What to do:
Exactly as they appear below, repeat the lines from the one with "Emergency Info (923, 1202)" through the one with "Over [tab] (274, 1262)", and no others.

┏━━

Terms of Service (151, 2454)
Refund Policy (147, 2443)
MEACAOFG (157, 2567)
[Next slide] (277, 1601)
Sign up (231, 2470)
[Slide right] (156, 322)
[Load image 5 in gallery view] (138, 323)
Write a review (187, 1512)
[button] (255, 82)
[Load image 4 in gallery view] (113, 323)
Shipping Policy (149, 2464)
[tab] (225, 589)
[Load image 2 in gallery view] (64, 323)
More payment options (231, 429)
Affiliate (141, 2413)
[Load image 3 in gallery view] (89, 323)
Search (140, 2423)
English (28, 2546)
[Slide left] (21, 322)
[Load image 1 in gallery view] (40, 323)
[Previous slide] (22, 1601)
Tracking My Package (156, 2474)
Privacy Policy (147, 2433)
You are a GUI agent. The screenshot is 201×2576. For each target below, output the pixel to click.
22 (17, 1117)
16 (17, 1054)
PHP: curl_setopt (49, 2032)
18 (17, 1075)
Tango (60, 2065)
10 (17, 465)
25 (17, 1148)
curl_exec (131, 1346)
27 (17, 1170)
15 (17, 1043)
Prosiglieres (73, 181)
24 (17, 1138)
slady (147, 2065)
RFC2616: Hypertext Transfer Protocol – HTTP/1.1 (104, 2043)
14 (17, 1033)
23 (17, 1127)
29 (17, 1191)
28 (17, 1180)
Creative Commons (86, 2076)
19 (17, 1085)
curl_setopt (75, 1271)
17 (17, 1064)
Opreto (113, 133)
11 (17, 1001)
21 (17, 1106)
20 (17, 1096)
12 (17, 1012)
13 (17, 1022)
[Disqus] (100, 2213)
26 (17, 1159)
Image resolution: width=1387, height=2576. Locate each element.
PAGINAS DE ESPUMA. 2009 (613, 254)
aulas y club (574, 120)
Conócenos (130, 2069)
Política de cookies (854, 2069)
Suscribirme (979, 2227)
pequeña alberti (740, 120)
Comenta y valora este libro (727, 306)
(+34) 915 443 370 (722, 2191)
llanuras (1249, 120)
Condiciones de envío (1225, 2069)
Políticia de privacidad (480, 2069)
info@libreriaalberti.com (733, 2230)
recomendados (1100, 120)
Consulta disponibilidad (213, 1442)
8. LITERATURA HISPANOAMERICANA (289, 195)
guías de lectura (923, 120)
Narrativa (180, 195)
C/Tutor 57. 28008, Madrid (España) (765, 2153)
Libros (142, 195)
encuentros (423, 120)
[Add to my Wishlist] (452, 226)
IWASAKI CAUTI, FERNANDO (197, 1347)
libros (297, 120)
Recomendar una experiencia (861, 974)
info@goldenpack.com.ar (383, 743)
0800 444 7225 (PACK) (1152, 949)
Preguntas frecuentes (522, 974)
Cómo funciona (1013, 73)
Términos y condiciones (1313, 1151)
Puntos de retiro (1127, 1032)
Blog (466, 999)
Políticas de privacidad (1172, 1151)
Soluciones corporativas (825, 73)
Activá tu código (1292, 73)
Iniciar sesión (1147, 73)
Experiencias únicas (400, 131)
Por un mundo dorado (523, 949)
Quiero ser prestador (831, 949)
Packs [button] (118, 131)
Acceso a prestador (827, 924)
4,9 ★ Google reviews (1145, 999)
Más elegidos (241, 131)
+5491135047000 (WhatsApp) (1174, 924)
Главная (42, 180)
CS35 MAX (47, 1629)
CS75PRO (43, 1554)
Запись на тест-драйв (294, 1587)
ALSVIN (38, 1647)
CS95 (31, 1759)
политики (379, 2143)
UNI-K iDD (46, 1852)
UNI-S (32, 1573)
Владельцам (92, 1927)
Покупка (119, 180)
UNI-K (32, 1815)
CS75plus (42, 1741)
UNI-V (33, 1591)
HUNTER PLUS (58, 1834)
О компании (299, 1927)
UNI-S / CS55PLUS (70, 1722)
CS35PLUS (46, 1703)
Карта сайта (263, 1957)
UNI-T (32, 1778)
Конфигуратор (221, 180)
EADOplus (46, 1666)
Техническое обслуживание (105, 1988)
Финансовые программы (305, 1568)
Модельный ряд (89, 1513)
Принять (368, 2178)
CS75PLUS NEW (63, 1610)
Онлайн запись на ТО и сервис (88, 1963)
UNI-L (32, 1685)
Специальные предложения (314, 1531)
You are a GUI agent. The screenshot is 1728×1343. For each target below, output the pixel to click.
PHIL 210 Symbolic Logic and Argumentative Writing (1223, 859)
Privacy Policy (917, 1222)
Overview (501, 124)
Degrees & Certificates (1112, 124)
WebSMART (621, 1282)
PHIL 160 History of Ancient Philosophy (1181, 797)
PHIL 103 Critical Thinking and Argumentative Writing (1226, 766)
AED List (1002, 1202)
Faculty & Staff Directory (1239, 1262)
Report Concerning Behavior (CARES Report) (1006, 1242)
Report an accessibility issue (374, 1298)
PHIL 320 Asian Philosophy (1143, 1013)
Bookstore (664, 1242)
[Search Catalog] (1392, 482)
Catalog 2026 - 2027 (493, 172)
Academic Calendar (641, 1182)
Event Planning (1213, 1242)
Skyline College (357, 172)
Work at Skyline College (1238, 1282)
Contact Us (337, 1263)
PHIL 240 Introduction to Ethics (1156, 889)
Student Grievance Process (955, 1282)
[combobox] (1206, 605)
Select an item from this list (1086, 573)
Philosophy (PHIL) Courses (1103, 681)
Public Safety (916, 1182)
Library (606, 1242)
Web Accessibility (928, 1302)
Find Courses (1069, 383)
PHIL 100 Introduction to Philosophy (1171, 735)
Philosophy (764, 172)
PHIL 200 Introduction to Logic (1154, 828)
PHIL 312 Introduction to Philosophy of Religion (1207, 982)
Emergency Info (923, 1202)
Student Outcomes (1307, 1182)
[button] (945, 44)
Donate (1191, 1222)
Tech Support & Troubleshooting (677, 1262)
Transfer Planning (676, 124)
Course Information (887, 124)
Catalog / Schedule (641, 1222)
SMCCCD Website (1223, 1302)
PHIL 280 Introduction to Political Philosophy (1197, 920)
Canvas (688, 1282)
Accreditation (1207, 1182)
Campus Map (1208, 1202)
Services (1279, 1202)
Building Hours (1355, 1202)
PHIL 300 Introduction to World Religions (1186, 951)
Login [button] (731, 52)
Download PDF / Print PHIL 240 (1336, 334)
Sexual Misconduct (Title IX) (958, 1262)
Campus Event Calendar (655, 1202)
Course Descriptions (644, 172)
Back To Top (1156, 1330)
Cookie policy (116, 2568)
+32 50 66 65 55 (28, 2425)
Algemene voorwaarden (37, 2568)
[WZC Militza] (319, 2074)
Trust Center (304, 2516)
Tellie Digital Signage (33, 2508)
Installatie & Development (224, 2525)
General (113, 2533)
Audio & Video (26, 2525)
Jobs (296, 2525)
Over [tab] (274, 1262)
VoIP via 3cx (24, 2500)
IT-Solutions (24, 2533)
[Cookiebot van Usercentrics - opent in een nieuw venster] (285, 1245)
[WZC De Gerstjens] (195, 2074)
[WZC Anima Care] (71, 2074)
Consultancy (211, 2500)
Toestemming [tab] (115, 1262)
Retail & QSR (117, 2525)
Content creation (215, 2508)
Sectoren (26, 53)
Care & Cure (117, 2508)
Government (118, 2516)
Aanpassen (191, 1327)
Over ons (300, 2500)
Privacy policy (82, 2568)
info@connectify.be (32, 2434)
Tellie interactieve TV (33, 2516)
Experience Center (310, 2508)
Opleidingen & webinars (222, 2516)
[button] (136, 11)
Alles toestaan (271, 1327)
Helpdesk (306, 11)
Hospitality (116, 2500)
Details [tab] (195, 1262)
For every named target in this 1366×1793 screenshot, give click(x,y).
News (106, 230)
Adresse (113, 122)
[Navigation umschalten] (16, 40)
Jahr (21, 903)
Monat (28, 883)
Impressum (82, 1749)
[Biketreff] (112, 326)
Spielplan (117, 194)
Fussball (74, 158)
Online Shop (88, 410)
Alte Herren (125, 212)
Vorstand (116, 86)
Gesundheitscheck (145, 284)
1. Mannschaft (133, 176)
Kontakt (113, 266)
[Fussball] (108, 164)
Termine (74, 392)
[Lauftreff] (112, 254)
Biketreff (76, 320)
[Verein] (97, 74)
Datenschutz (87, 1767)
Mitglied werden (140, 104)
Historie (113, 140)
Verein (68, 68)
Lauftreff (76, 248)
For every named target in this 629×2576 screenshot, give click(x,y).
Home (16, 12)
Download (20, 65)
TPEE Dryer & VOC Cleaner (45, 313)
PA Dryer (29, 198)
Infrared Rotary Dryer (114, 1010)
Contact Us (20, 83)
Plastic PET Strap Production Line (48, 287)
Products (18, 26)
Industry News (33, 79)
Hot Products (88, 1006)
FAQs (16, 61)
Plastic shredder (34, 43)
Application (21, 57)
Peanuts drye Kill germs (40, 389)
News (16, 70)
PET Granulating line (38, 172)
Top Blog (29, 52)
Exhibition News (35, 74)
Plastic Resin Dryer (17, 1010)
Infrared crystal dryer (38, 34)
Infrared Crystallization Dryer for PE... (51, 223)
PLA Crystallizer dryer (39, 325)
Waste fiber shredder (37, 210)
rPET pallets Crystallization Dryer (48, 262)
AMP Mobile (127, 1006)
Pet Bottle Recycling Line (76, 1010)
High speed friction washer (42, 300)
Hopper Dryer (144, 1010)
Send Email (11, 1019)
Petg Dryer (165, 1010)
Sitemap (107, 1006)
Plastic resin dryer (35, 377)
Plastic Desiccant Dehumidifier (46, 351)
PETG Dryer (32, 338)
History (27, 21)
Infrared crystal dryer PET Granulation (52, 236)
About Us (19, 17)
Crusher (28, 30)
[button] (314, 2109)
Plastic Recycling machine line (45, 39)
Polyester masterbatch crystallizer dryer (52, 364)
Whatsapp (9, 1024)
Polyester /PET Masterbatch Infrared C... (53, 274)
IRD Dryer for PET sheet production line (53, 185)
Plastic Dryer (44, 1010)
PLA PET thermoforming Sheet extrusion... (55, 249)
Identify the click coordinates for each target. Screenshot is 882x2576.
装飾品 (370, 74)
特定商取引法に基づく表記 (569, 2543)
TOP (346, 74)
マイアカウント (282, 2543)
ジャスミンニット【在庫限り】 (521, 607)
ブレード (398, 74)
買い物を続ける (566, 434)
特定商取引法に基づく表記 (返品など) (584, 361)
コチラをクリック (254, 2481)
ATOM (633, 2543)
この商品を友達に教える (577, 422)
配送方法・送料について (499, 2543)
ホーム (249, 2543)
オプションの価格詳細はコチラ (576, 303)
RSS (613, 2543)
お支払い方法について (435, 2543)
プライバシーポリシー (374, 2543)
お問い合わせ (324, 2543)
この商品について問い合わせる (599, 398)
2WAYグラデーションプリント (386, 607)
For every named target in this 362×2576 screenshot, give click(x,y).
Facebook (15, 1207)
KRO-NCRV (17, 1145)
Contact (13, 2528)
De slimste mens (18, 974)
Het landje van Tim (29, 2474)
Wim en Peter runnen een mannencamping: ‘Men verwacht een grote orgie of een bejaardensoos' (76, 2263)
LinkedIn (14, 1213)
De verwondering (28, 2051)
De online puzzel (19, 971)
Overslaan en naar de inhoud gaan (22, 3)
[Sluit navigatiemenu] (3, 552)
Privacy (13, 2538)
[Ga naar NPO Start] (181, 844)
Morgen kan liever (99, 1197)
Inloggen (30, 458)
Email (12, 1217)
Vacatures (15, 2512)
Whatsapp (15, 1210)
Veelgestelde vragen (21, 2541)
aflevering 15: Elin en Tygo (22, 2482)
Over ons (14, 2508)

┗━━

Task response:
Emergency Info (923, 1202)
Student Outcomes (1307, 1182)
[button] (945, 44)
Donate (1191, 1222)
Tech Support & Troubleshooting (677, 1262)
Transfer Planning (676, 124)
Course Information (887, 124)
Catalog / Schedule (641, 1222)
SMCCCD Website (1223, 1302)
PHIL 280 Introduction to Political Philosophy (1197, 920)
Canvas (688, 1282)
Accreditation (1207, 1182)
Campus Map (1208, 1202)
Services (1279, 1202)
Building Hours (1355, 1202)
PHIL 300 Introduction to World Religions (1186, 951)
Login [button] (731, 52)
Download PDF / Print PHIL 240 (1336, 334)
Sexual Misconduct (Title IX) (958, 1262)
Campus Event Calendar (655, 1202)
Course Descriptions (644, 172)
Back To Top (1156, 1330)
Cookie policy (116, 2568)
+32 50 66 65 55 (28, 2425)
Algemene voorwaarden (37, 2568)
[WZC Militza] (319, 2074)
Trust Center (304, 2516)
Tellie Digital Signage (33, 2508)
Installatie & Development (224, 2525)
General (113, 2533)
Audio & Video (26, 2525)
Jobs (296, 2525)
Over [tab] (274, 1262)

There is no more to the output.